Re: Why would top show the processes are using swap when there is no swap space?
- From: "Kaz Kylheku" <kkylheku@xxxxxxxxx>
- Date: 23 Mar 2007 16:04:51 -0700
On Mar 23, 9:05 am, "jinzish...@xxxxxxxxx" <jinzish...@xxxxxxxxx>
wrote:
My system has 4GB of RAM so I decided that I don't need to have swap
space.
However, in "top", I can still see that processes's virtual memory is
the
sum of the residential and swap memory. For example:
Swap: 0k total, 0k used, 0k free, 1189192k
cached
PID USER PR NI VIRT RES SWAP SHR S %CPU %MEM TIME+
COMMAND
9580 seki 15 0 2164 1160 1004 856 R 0.3 0.0 0:00.04 top
This is part of the output from "top".
We can confirm that no swap space is used.
Note that VIRT = RES + SWAP. SWAP is that part of the process which
isn't present in memory. This is pages which were never executed, or
perhaps which were scavenged to create free memory.
Even without swap configured, a process need not be all loaded into
memory at once.
However, VIRT=RES+SWAP and SWAP is not zero:
VIRT=2164, RES=1144, SWAP=1020 and 2164=1144+1020
My question is: since there is no space disk, where to swap to pages
to?
Pages of executables which are not locked into memory, and which are
not dirty, can be scavenged by the swapper. This simply means that
they are marked not-present, and the underlying memory frames are made
available for allocation.

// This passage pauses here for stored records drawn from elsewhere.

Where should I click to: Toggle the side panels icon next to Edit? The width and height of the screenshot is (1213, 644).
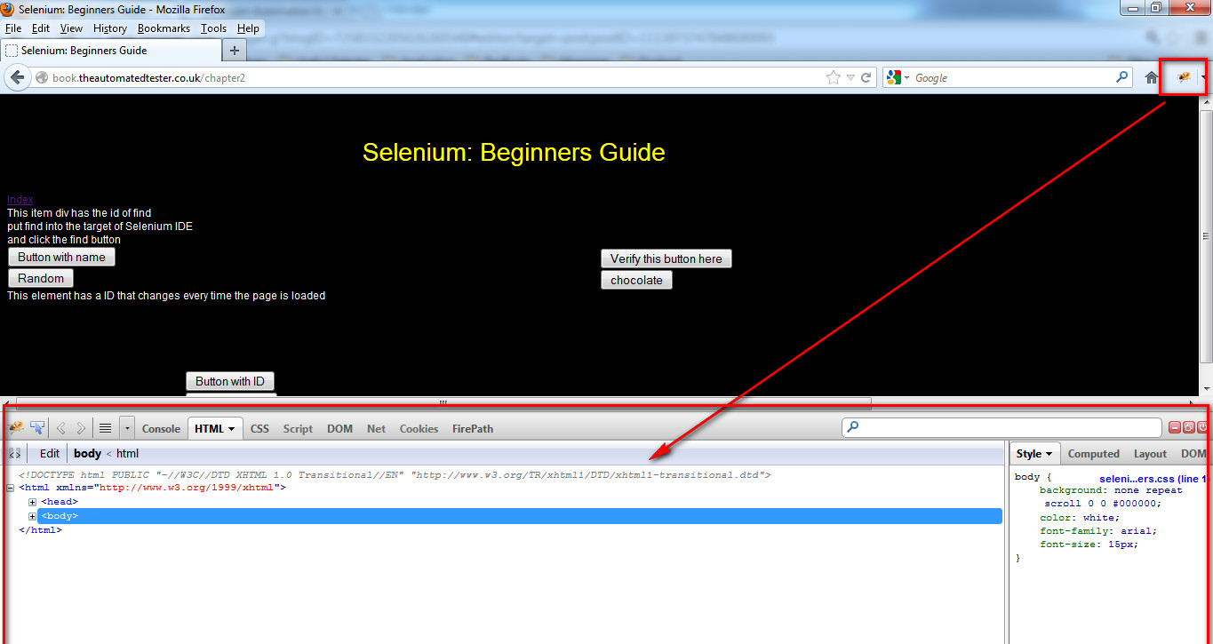coord(14,453)
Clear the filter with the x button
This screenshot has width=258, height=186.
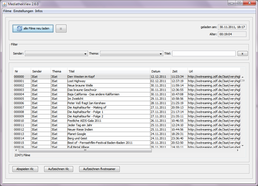tap(243, 53)
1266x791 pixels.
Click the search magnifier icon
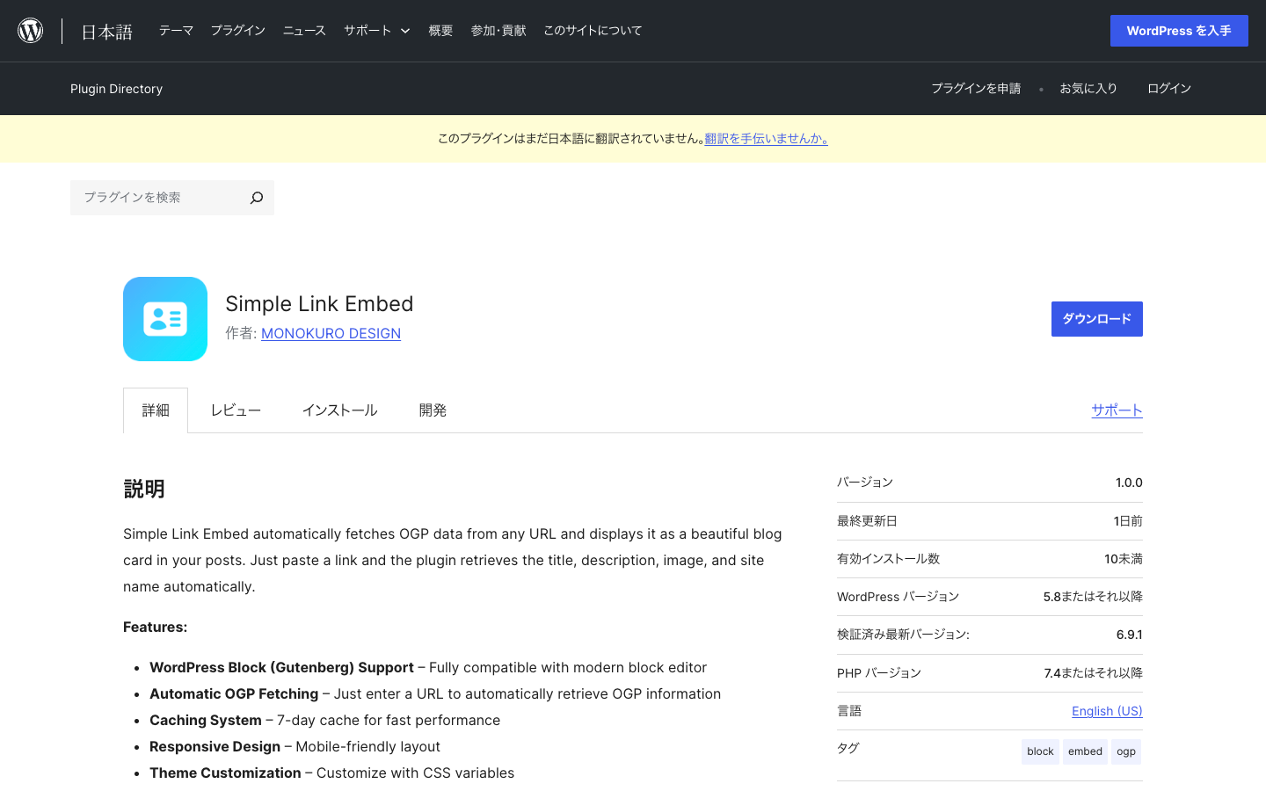(256, 198)
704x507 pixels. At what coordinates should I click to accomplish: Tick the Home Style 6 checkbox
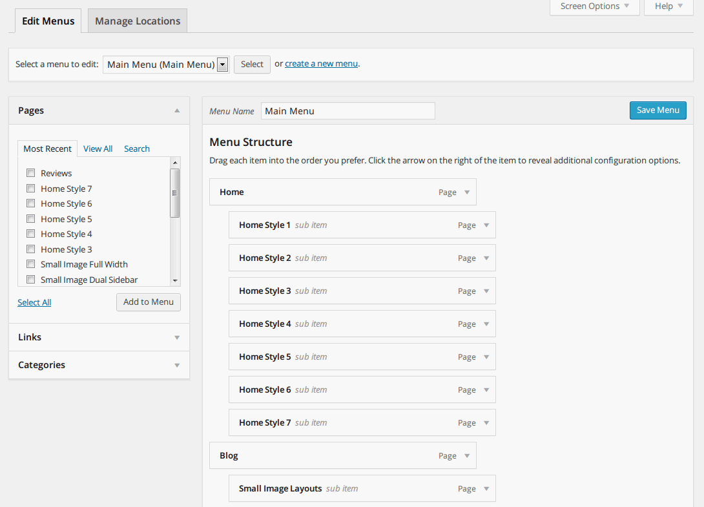30,203
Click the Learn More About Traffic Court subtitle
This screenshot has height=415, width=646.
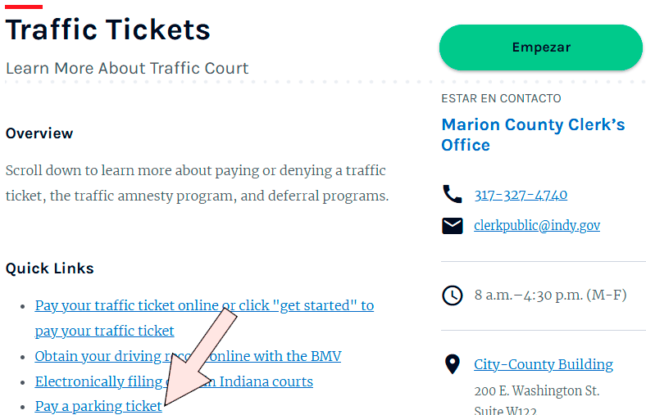(127, 68)
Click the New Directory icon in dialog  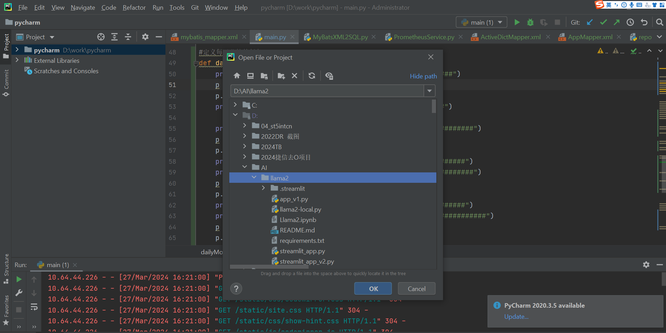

There is no need to write anything to
storage. (And in fact, that can't happen because executables and
shared libraries are mapped private).
.
- References:
- Why would top show the processes are using swap when there is no swap space?
- From: jinzishuai@xxxxxxxxx
- Why would top show the processes are using swap when there is no swap space?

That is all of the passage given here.